Sunday, January 27, 2008

What is the tallest mountain the the world?

The easy answer to that question is Mount Everest. Like a lot of easy answers, that one includes some hidden assumptions. More clearly, Mount Everest has the highest summit when measured from sea level. If you instead measure from the base of the mountain, then Mauna Kea in Hawaii gets the top spot. Its base is nearly four miles below sea level though, so it loses out when you only measure the part above sea level. Mount Kilimanjaro in Tanzania can also lay claim to some part of the prize. It is the worlds tallest free standing mountain (above sea level).

...and no, this isn't a post about mountains.

I've been somewhat moody these last few days. I'm bipolar, it happens. Yesterday was especially bad. Some of you may have seen my—now deleted—whining post from last night.

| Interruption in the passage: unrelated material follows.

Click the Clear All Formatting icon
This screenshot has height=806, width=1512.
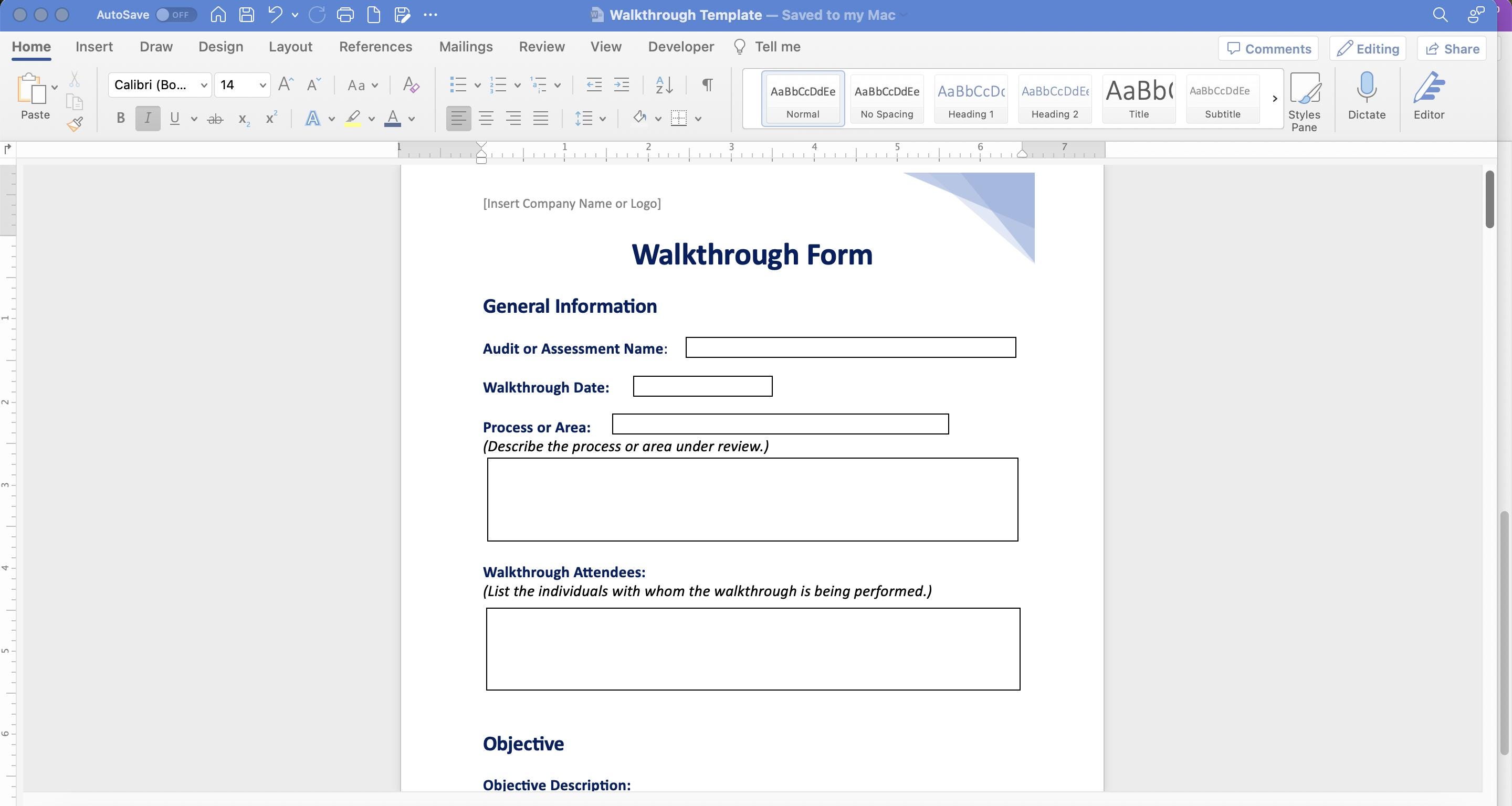click(411, 85)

I spent a lot of time walking and thinking last night. I came to a realization. Then I tried to put that realization into words... as my brain is wont to do, it eventually came up with a couple of analogies. This is where the mountains come in. Really, this isn't a new realization, just a slightly different look at it.

Anyways, here goes...

There are all sorts of emotions... but for the sake of argument, lets squash them into a single continuum, neutral in the middle, good is up, bad is down. Simple enough. We each experience a range of these emotions in our lives, but we spend much of it in a much narrower subrange. This is our comfort zone.

I would argue that I've experienced a wider than normal range of emotions on this scale. That's part of what being bipolar means. Unfortunately for me, most of my experience happens to be on the bad side of the scale. Like Mauna Kea in Hawaii, much of my experience is under sea level, where it doesn't help win me top billing.

To take this a step further, my comfort zone, where I feel most comfortable with myself, like I know myself, happens to be on the wrong side of scale. This makes it somewhat awkward when good things happen, because quite literally, emotionally I am not myself. I don't really know how to deal with it. I have a long history of unconsciously, stabbing myself in the foot when I see good things happening. It's a weird place to be, because consciously, logically, it doesn't make any sense. But still, here it is.

Argh...

2 comments:

Dagny Taggart said...

I know the feeling. It seems illogical to have to force oneself out of the comfort zone, to be happy.

At any rate, I'm just really glad that you have an opportunity/reason to try. :o)

Lisa said...

It's all about how you feel and getting to a healthy place where you are comfortable. And logic doesn't always have a lot to do with that. I think it's really good that you are so aware of both how you're feeling and how you react to circumstances. Sorry you are feeling subterranean, though. Big hugs to you.